The Emerging International Trade in Hydrogen and the Role of Environmental, Innovation, and Trade Policies
46 Pages Posted: 12 Apr 2023
Date Written: April 12, 2023
Abstract
Hydrogen produced from renewable energy and other carbon-neutral sources has the potential of becoming an important medium for storing and transporting energy, partially taking on the role that fossil fuels play to date. We develop a novel theoretical and empirical model of sequential trade based on long-term contracts with one or more fixed-capacity projects entering each period in a modified Nash-Cournot competition.
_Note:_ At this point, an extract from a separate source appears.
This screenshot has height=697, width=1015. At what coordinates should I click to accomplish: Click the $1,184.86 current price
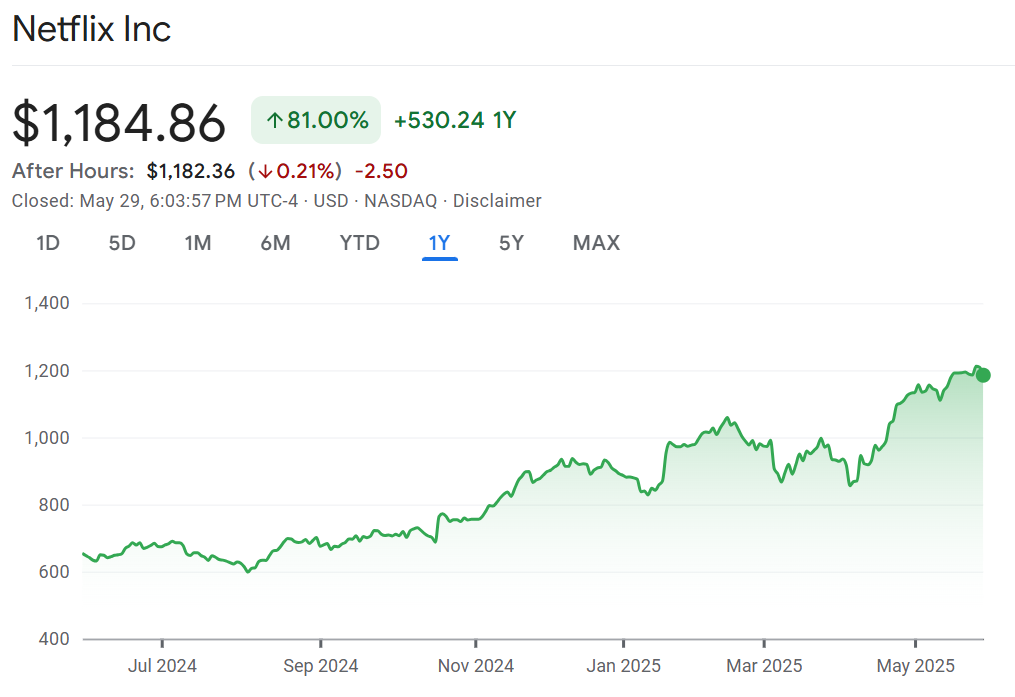click(x=120, y=123)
We simulate the emerging international trade in hydrogen using calibrated demand, supply, transportation, and policy data, exploring a set of scenarios to determine which factors have significant influence—in particular environmental, innovation, and trade policies. Our findings suggest that hydrogen trade exhibits significant price dispersion and two way trade as vintages of contracts overlap in a market defined by endogenous innovation and policy interventions. Trade costs and the mode of transportation (pipelines or ammonia conversion) play a pivotal role and influence the relative share of hydrogen production types (green, blue, or turquoise). Trade policies emerge as a more essential determinant of hydrogen trade than carbon and innovation policies.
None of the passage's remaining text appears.